For another example, perhaps complaints about phone wait time for a call center has led to an increase in FTEs to support call demand. You would expect the call center performance---perhaps measured in terms of "percent of calls answered in under 2 minutes"---to improve, so a control chart is not appropriate. So, what would a "stable” call center KPI look like as they add FTEs? Maybe it could be the performance of the various teams within the call center become more similar (e.g., decreased variability across teams). Maybe it could be the frequency of catastrophic events (e.g., people waiting longer than *X* minutes, where *X* is very large) staying below some threshold---similar to a "downtime" KPI used to track the stability of computer systems. Maybe it could be the percent change in the previously-defined KPI tracking the percent change in FTEs (though we know this relationship is non-linear).

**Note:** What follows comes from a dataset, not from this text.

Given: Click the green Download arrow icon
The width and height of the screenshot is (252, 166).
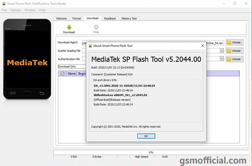Looking at the screenshot, I should [x=69, y=27].
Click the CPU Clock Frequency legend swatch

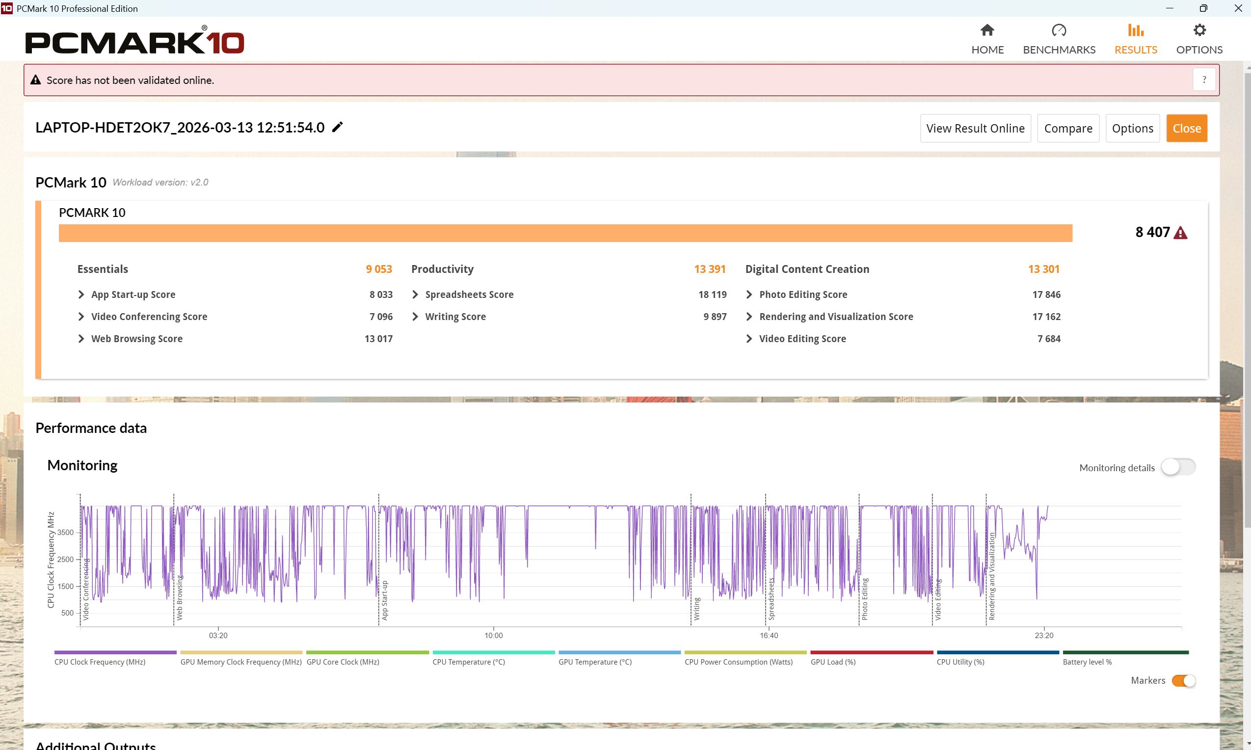click(115, 652)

In both examples, it would not be appropriate to use a control chart for the previously-defined performance metrics, because we do not expect them (or necessarily want them) to be stable.  However, by focusing on the process itself, we can define alternate KPIs that conform to the assumptions of a control chart.

*Stability* means that the system is responding as we would expect to the changing environment and that the system is robust to adverse surprises from the environment. **KPIs meant to evaluate stable processes should be specifically designed to track whether the system is stable and robust**, rather than focusing strictly on the outcome as defined by existing or previous KPIs.

Make sure that metrics meant to measure stability are properly designed from the outset before you spend large amounts of resources to develop and track them.